Problem statement:
Copy out all the lines of the data that hold the word "Added".

Data for analysis:
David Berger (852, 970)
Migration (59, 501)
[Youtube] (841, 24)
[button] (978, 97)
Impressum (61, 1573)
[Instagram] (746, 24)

==

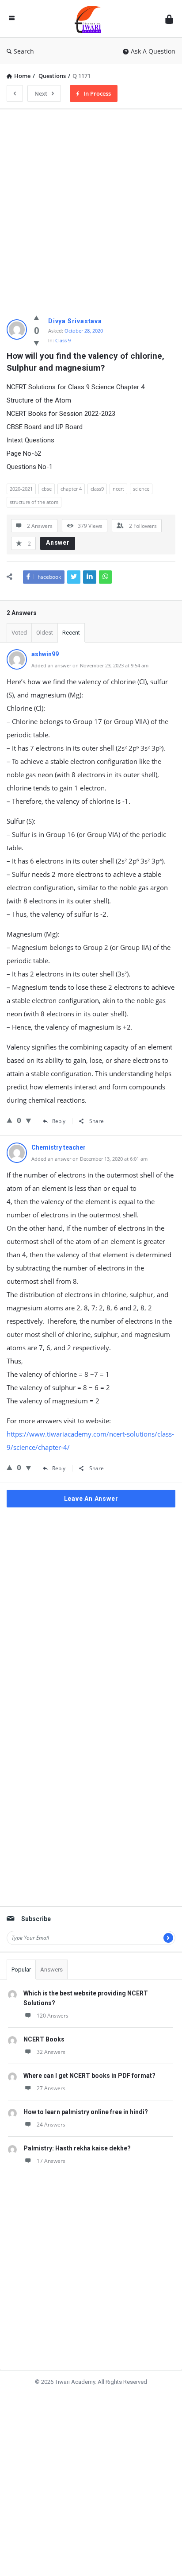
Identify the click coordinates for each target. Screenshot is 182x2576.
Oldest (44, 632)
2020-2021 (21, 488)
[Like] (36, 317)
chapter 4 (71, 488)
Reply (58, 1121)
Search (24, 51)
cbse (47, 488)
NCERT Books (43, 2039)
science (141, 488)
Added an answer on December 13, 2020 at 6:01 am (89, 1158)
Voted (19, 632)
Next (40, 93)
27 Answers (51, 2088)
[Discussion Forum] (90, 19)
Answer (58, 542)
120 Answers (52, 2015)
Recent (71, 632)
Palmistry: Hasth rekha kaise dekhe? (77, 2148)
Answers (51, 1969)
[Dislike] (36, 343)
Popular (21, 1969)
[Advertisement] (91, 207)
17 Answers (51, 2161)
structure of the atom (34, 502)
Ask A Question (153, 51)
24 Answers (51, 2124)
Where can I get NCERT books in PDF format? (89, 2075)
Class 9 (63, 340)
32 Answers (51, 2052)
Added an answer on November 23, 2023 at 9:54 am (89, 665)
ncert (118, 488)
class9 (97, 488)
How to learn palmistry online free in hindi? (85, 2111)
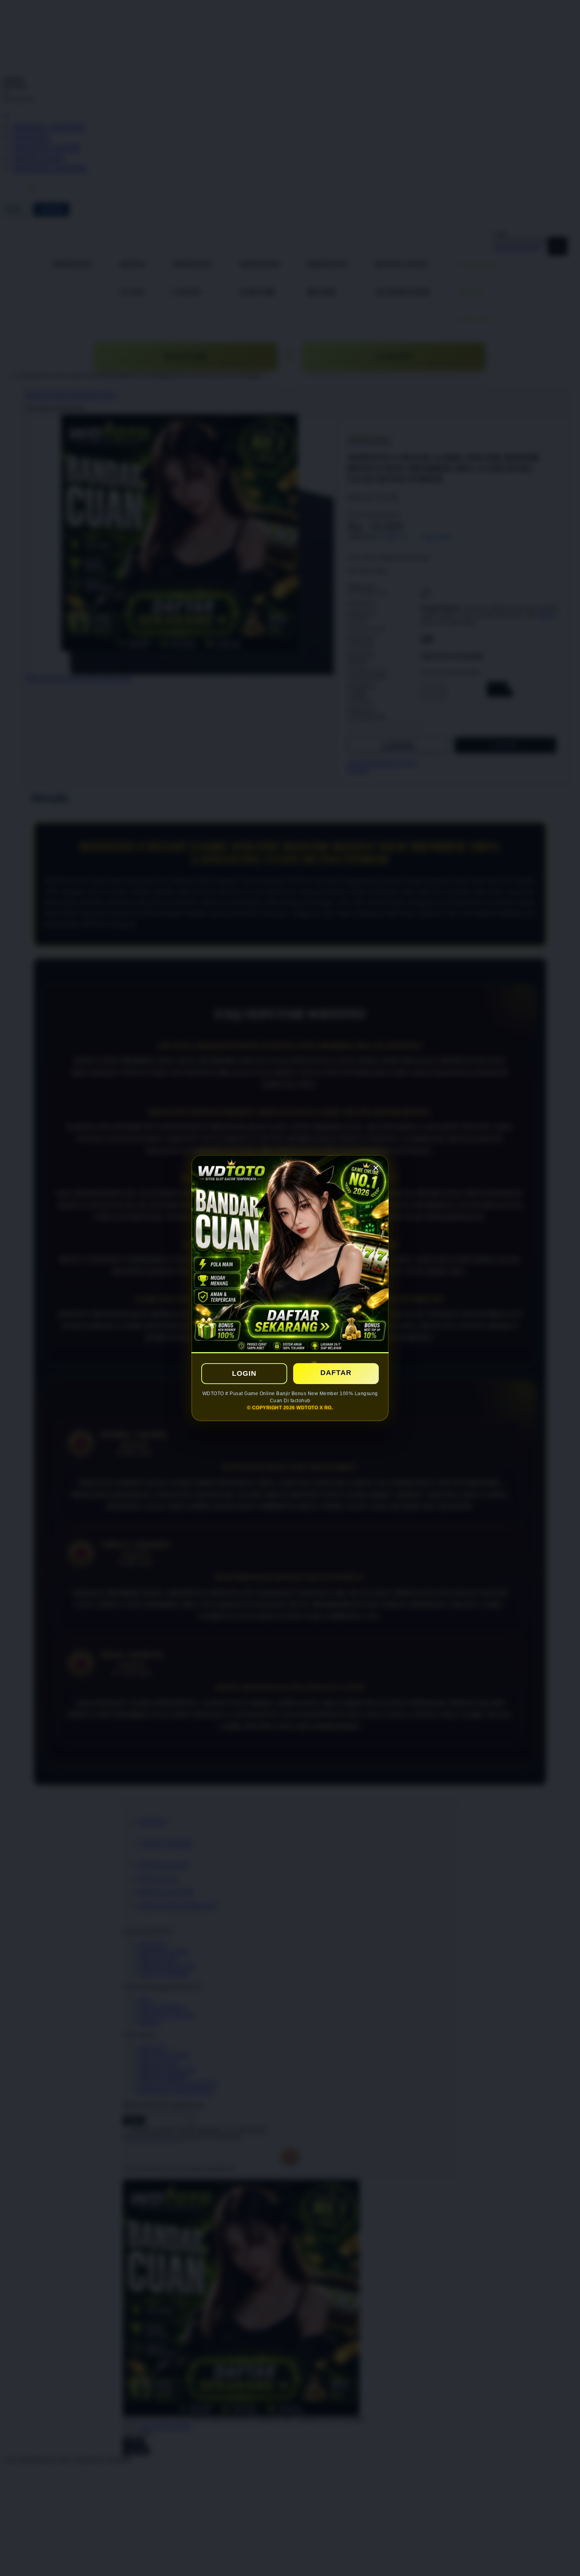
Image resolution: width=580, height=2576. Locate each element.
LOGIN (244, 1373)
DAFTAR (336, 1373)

Worked solution:
Added an answer on December 13, 2020 at 6:01 am (89, 1158)
Added an answer on November 23, 2023 at 9:54 am (89, 665)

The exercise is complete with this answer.